By Avivah Litan | October 07, 2021 | 1 Comment

The DOJ announcement on the National Cryptocurrency Enforcement Team is a welcome event that will provide further consumer safety and legal clarity around a burgeoning cryptocurrency market.  See  DOJ to Launch National Crypto Enforcement Team: Report  This comes on top of other U.S. government efforts to curtail ransomware attacks that result in cryptocurrency ransom payments, and to sanction exchanges used by ransomware related criminals. (See Note 1 )

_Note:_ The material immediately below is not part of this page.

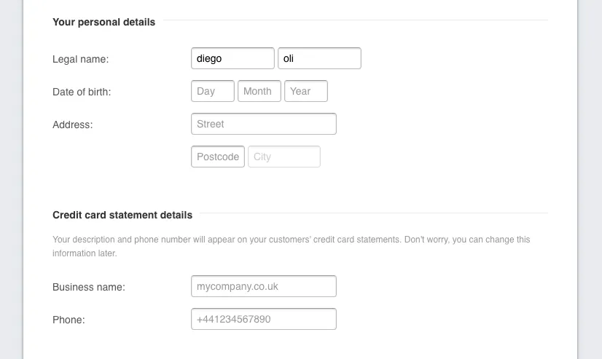602x359 pixels.
Task: Click the 'Business name:' label
Action: tap(89, 287)
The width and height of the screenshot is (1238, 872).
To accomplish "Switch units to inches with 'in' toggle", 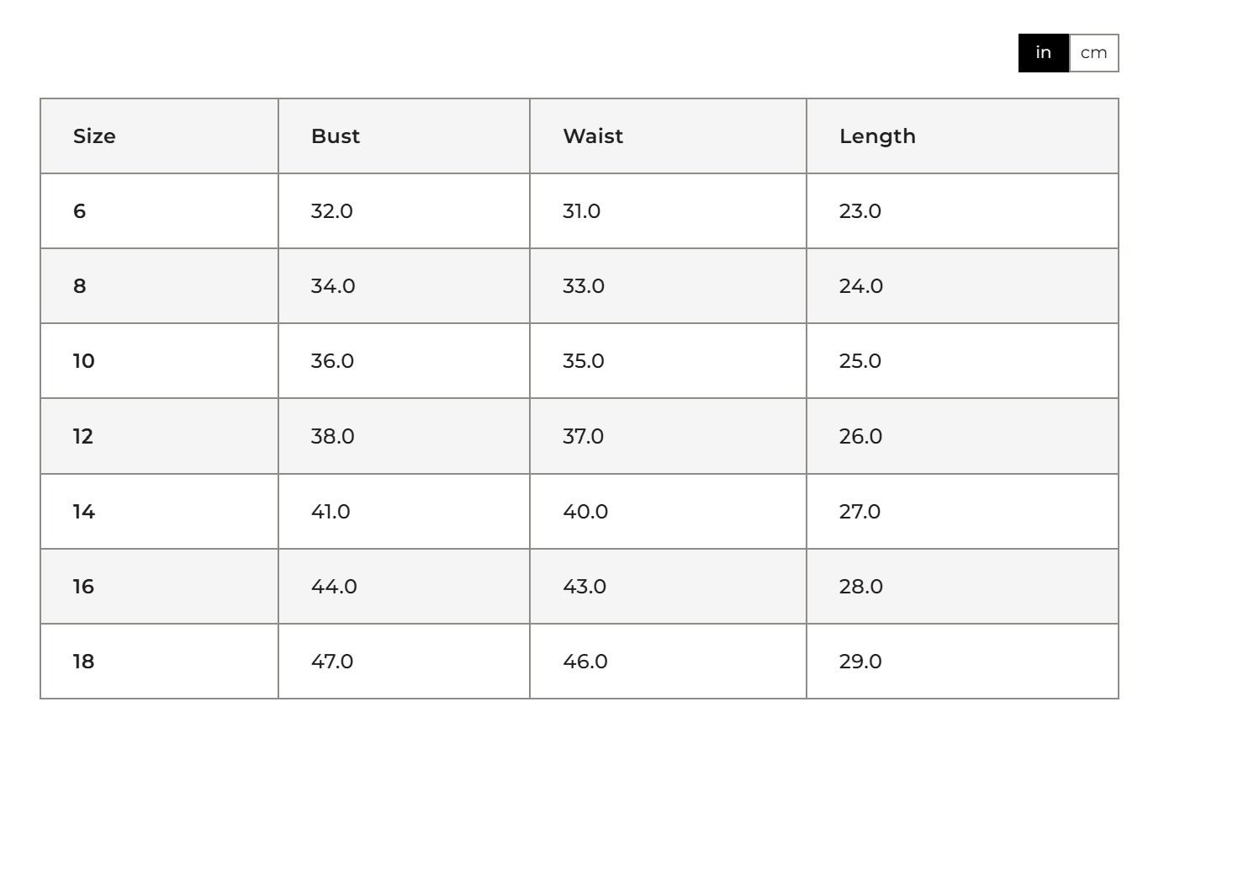I will tap(1044, 53).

Cryptocurrency markets are growing quickly (see  Note 2) but crypto funds used by criminals still represent a small fraction of the circulating value. Cybercrimes involving cryptocurrencies totaled about $1.9 billion across the world in 2020 (Source: CipherTrace).

Still many users, investors and consumers view cryptocurrency networks as havens for criminals, as they do enable money laundering and anonymized payments to criminals for ransomware and other crimes.  Illicit activity is more common when criminals act as their own Crypto Custodian and do not use a VASP (Virtual Asset Service Provider). See Figure 1 below that analyzes illicit Bitcoin transactions per four different companies, published in this July 2021 FATF Report 

  • The DOJ Enforcement team should make cryptocurrency networks even safer than legacy payment networks.

    Transparent and immutable blockchain payments and fund transfers are much easier to trace than those on opaque legacy payment networks such as ACH where technically, records can be modified or deleted.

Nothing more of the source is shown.